Tomando una jeringa que llenó con el nuevo preparado, el profesor Chilinsky se calzó unos gruesos guantes y procedió a inyectar a algunos de los ratones. Tomaría a tres de ellos zombis y a cuatro con diferentes niveles de zombificación.
Una ventaja de trabajar con ratones era que los resultados podrían verse en muy poco tiempo. El profesor calculó tres horas para empezar a ver los primeros resultados.
Mientras tanto, el profesor grabaría la fórmula en una memoria USB, misma que mandaría a las autoridades de salud gubernamentales en caso de que los resultados con los ratones fueran alcanzados.
Era un enorme riesgo, pero no había tiempo para pruebas más rigurosas.
El profesor Chilinsky grabó la fórmula en la memoria USB y posteriormente borró la que estaba grabada en el disco duro de su computadora. No sabía exactamente por qué estaba actuando de esa manera, pero sentía que los datos insertos en su computadora eran vulnerables.
Después se dedicó a unos ensayos que había deseado leer desde hacía ya mucho tiempo, pero por falta de tiempo y exceso de zombis no había podido leer.
Pasadas cuatro horas, el profesor Chilinsky dejó su lectura y se acercó temeroso a las jaulas. Al ver a los ratones soltó un grito de júbilo: los ratones zombis habían dejado de golpear los barrotes y se paseaban lentamente en sus jaulas, como preguntándose qué demonios les había pasado. Por otro lado, los ratones zombificados se comportaban de una manera tan parecida a los ratones no infectados, que el profesor Chilinsky tuvo que hacer un esfuerzo para ver cuáles eran los que había inyectado.

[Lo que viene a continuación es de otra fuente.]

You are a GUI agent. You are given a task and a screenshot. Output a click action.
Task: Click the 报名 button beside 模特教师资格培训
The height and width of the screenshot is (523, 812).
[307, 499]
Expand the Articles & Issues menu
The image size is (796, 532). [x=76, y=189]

—¡Papá!, ¿estás bien? Te oí gritar —exclamó Isabela, bajando precipitadamente por la escalera del sótano.
—¡Perfectamente, Isabela, perfectamente! —dijo el profesor Chilinsky, abarcando con un gesto a las jaulas de los ratones. —Velo por ti misma, hija: los ratones han sido curados. Bueno, aún es muy pronto para tener una completa certeza, pero según lo que he observado hasta ahora, hay muchas posibilidades de que así sea.
—¡Felicidades papá, eres un genio! —dijo Isabela, emocionada, dándole un fuerte abrazo a su padre. El profesor Chilinsky se dejó querer. Amaba mucho a su hija.

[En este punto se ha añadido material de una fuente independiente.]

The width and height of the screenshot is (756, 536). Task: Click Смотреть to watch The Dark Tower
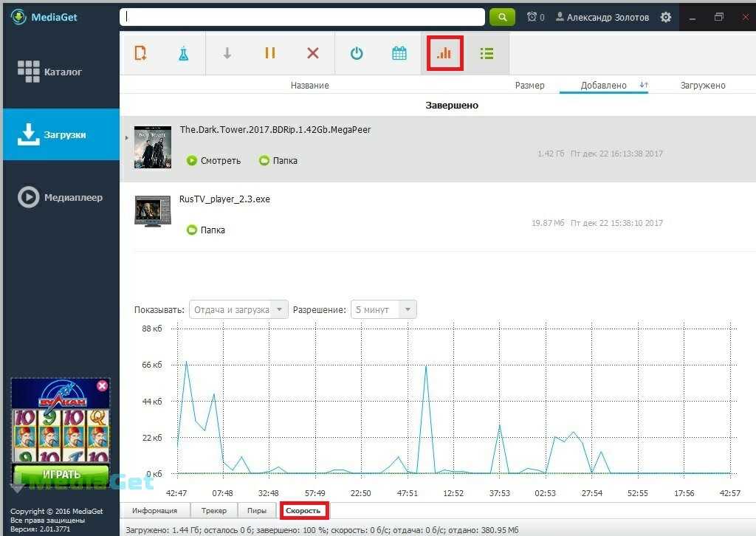213,160
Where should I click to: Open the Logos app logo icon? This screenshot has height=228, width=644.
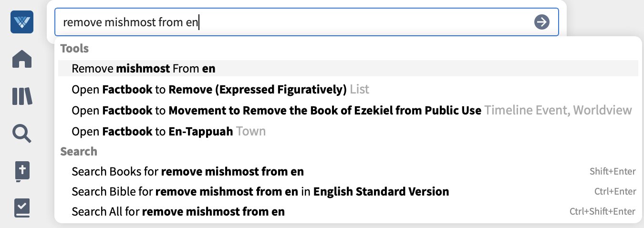click(x=21, y=22)
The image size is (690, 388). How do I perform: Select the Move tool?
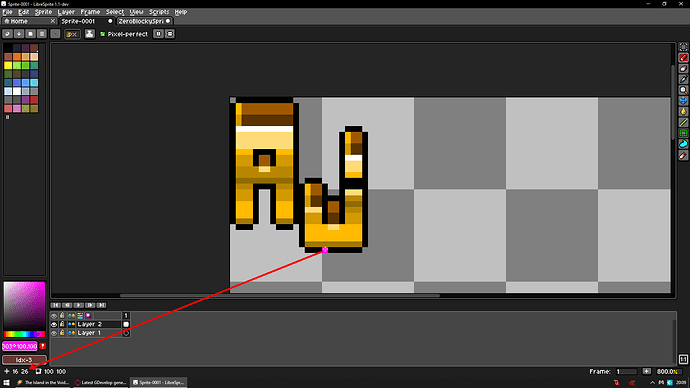683,101
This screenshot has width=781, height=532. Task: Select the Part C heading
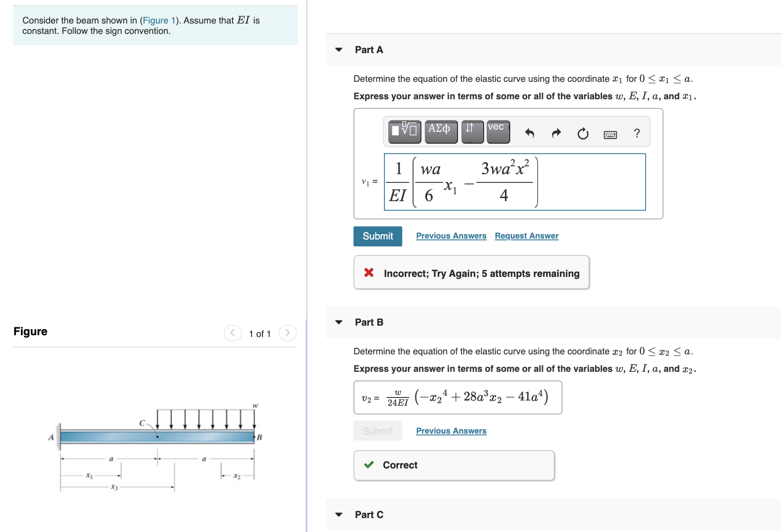(368, 515)
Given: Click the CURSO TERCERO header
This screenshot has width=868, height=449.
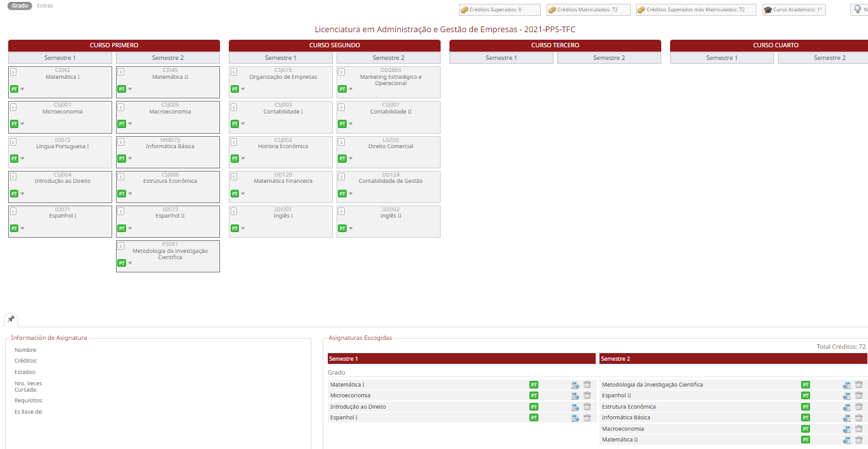Looking at the screenshot, I should [555, 45].
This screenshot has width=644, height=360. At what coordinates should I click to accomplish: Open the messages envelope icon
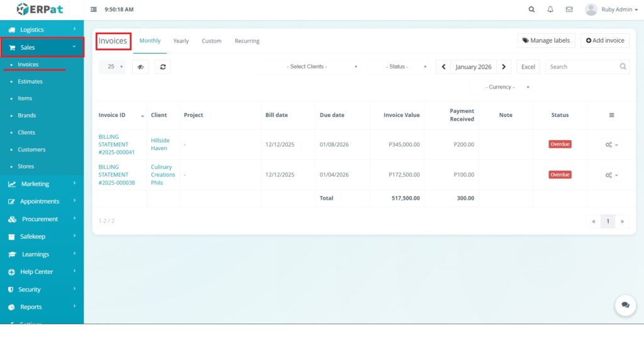pos(569,9)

—Vamos, vamos, querida Isabela, no es para tanto —dijo el profesor Chilinsky, deshaciendo el abrazo. —Quiero que me guardes esto en un lugar seguro —le dijo a su hija, poniéndole en la mano la memoria USB —, contiene información que deseo conservar. Yo tengo que ocuparme un rato con estos amiguitos ratones. Desgraciadamente, tengo que hacerles unas cuantas disecciones.
Isabela se separó de su padre y volvió a su habitación. Sabía que cuando el profesor hacía su trabajo no le gustaba ser molestado.
El profesor Chilinsky se dio a la ingrata tarea de sacrificar a los ratones recién curados. Sin embargo, el sentimiento de congoja que sentía se veía compensado con creces: aquellos ratones no habían muerto en vano.
Los cerebros de los ratones no daban muestras de estar dañados irremisiblemente. No mostraban lesiones visibles, lo cual indicaba que su poder neurodegenerativo había sido exagerado. El profesor Chilinsky no podría asegurar si una persona infectada, después de haber sido inyectada con el preparado, se recuperaría completamente. Quizá le quedara alguna secuela, principalmente motora, pero según lo que observaba en los cerebros de los ratones diseccionados, las posibilidades de una curación altamente satisfactoria era muy buenas.
Después de casi cinco horas de trabajo de disección, el profesor seguía tan inmerso en su tarea que no oyó cuando la puerta de entrada de la casa fue abierta con violencia.
Sólo cuando oyó ruidos en la escalera del sótano volvió la cabeza y se dio cuenta de que sus perseguidores al fin lo habían encontrado.